- Exercise details
Each line below must be printed again exactly.

Stored records
=== Section Start ===

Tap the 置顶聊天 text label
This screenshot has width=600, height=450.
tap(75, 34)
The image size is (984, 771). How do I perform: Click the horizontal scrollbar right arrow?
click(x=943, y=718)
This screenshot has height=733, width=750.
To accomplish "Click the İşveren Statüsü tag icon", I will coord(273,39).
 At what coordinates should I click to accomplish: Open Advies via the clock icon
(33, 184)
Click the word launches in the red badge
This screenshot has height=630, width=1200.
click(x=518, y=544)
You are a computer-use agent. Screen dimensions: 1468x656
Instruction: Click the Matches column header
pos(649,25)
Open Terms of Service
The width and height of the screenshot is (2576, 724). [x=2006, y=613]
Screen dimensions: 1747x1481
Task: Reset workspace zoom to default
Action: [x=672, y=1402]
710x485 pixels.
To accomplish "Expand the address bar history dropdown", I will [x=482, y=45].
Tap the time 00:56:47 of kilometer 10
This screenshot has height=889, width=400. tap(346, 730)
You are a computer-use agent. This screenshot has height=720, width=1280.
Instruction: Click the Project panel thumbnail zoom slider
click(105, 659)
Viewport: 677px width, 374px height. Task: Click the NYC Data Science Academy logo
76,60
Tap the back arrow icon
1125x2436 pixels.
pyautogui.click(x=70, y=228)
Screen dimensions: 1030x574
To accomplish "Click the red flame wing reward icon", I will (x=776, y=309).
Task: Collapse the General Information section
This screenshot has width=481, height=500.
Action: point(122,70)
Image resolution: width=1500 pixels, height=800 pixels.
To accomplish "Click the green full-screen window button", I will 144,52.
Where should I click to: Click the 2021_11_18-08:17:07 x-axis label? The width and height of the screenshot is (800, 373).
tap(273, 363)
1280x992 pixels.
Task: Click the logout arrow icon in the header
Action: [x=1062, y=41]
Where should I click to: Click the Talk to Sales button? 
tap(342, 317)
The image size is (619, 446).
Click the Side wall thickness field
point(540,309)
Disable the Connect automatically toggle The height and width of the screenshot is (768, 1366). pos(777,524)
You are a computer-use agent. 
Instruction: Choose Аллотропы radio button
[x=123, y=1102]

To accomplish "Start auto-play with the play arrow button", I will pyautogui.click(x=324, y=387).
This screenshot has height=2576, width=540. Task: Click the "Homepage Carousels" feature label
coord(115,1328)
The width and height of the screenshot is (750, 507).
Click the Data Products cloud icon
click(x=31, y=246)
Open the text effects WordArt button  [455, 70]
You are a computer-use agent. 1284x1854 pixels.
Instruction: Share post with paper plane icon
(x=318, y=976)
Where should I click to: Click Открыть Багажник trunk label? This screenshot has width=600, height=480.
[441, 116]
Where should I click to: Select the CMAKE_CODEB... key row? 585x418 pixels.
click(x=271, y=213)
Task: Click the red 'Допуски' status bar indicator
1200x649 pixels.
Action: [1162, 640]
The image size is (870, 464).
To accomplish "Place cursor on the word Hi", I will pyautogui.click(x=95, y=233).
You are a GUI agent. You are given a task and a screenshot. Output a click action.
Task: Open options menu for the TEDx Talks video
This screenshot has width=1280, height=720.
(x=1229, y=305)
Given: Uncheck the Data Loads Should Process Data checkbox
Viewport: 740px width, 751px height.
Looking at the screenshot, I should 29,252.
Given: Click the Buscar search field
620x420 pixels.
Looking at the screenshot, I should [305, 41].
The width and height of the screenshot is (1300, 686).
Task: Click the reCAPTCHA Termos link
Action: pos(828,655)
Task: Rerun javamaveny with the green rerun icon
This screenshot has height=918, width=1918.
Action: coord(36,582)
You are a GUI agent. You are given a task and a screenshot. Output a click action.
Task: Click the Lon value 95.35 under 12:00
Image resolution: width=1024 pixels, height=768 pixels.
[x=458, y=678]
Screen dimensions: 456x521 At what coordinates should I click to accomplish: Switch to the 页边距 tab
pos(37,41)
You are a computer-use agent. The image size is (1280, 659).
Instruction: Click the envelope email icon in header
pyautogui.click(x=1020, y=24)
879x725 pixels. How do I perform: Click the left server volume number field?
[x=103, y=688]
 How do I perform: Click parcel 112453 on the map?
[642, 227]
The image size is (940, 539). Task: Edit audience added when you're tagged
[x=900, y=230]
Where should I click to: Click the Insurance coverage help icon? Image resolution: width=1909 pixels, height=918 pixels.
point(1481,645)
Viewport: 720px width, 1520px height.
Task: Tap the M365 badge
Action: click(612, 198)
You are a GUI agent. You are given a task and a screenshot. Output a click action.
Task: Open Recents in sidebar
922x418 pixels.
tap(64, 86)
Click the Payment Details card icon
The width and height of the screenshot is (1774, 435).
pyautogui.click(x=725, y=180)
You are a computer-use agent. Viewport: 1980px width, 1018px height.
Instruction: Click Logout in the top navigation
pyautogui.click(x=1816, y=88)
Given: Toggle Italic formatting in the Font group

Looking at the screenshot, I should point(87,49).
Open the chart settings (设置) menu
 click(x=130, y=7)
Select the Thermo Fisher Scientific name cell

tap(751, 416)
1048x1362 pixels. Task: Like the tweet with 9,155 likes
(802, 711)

=== Section End ===

- Answer to this exercise
Tap the 置顶聊天 text label
This screenshot has width=600, height=450.
tap(75, 34)
The image size is (984, 771). How do I perform: Click the horizontal scrollbar right arrow?
click(x=943, y=718)
This screenshot has height=733, width=750.
To accomplish "Click the İşveren Statüsü tag icon", I will coord(273,39).
 At what coordinates should I click to accomplish: Open Advies via the clock icon
(33, 184)
Click the word launches in the red badge
This screenshot has height=630, width=1200.
click(x=518, y=544)
You are a computer-use agent. Screen dimensions: 1468x656
Instruction: Click the Matches column header
pos(649,25)
Open Terms of Service
The width and height of the screenshot is (2576, 724). [x=2006, y=613]
Screen dimensions: 1747x1481
Task: Reset workspace zoom to default
Action: [x=672, y=1402]
710x485 pixels.
To accomplish "Expand the address bar history dropdown", I will [x=482, y=45].
Tap the time 00:56:47 of kilometer 10
This screenshot has height=889, width=400. tap(346, 730)
You are a computer-use agent. This screenshot has height=720, width=1280.
Instruction: Click the Project panel thumbnail zoom slider
click(105, 659)
Viewport: 677px width, 374px height. Task: Click the NYC Data Science Academy logo
76,60
Tap the back arrow icon
1125x2436 pixels.
pyautogui.click(x=70, y=228)
Screen dimensions: 1030x574
To accomplish "Click the red flame wing reward icon", I will (x=776, y=309).
Task: Collapse the General Information section
This screenshot has width=481, height=500.
Action: point(122,70)
Image resolution: width=1500 pixels, height=800 pixels.
To accomplish "Click the green full-screen window button", I will 144,52.
Where should I click to: Click the 2021_11_18-08:17:07 x-axis label? The width and height of the screenshot is (800, 373).
tap(273, 363)
1280x992 pixels.
Task: Click the logout arrow icon in the header
Action: [x=1062, y=41]
Where should I click to: Click the Talk to Sales button? 
tap(342, 317)
The image size is (619, 446).
Click the Side wall thickness field
point(540,309)
Disable the Connect automatically toggle The height and width of the screenshot is (768, 1366). pos(777,524)
You are a computer-use agent. 
Instruction: Choose Аллотропы radio button
[x=123, y=1102]

To accomplish "Start auto-play with the play arrow button", I will pyautogui.click(x=324, y=387).
This screenshot has height=2576, width=540. Task: Click the "Homepage Carousels" feature label
coord(115,1328)
The width and height of the screenshot is (750, 507).
Click the Data Products cloud icon
click(x=31, y=246)
Open the text effects WordArt button  [455, 70]
You are a computer-use agent. 1284x1854 pixels.
Instruction: Share post with paper plane icon
(x=318, y=976)
Where should I click to: Click Открыть Багажник trunk label? This screenshot has width=600, height=480.
[441, 116]
Where should I click to: Select the CMAKE_CODEB... key row? 585x418 pixels.
click(x=271, y=213)
Task: Click the red 'Допуски' status bar indicator
1200x649 pixels.
Action: [1162, 640]
The image size is (870, 464).
To accomplish "Place cursor on the word Hi", I will pyautogui.click(x=95, y=233).
You are a GUI agent. You are given a task and a screenshot. Output a click action.
Task: Open options menu for the TEDx Talks video
This screenshot has width=1280, height=720.
(x=1229, y=305)
Given: Uncheck the Data Loads Should Process Data checkbox
Viewport: 740px width, 751px height.
Looking at the screenshot, I should 29,252.
Given: Click the Buscar search field
620x420 pixels.
Looking at the screenshot, I should [305, 41].
The width and height of the screenshot is (1300, 686).
Task: Click the reCAPTCHA Termos link
Action: pos(828,655)
Task: Rerun javamaveny with the green rerun icon
This screenshot has height=918, width=1918.
Action: coord(36,582)
You are a GUI agent. You are given a task and a screenshot. Output a click action.
Task: Click the Lon value 95.35 under 12:00
Image resolution: width=1024 pixels, height=768 pixels.
[x=458, y=678]
Screen dimensions: 456x521 At what coordinates should I click to accomplish: Switch to the 页边距 tab
pos(37,41)
You are a computer-use agent. The image size is (1280, 659).
Instruction: Click the envelope email icon in header
pyautogui.click(x=1020, y=24)
879x725 pixels. How do I perform: Click the left server volume number field?
[x=103, y=688]
 How do I perform: Click parcel 112453 on the map?
[642, 227]
The image size is (940, 539). Task: Edit audience added when you're tagged
[x=900, y=230]
Where should I click to: Click the Insurance coverage help icon? Image resolution: width=1909 pixels, height=918 pixels.
point(1481,645)
Viewport: 720px width, 1520px height.
Task: Tap the M365 badge
Action: click(612, 198)
You are a GUI agent. You are given a task and a screenshot. Output a click action.
Task: Open Recents in sidebar
922x418 pixels.
tap(64, 86)
Click the Payment Details card icon
The width and height of the screenshot is (1774, 435).
pyautogui.click(x=725, y=180)
You are a computer-use agent. Viewport: 1980px width, 1018px height.
Instruction: Click Logout in the top navigation
pyautogui.click(x=1816, y=88)
Given: Toggle Italic formatting in the Font group

Looking at the screenshot, I should point(87,49).
Open the chart settings (设置) menu
 click(x=130, y=7)
Select the Thermo Fisher Scientific name cell

tap(751, 416)
1048x1362 pixels. Task: Like the tweet with 9,155 likes
(802, 711)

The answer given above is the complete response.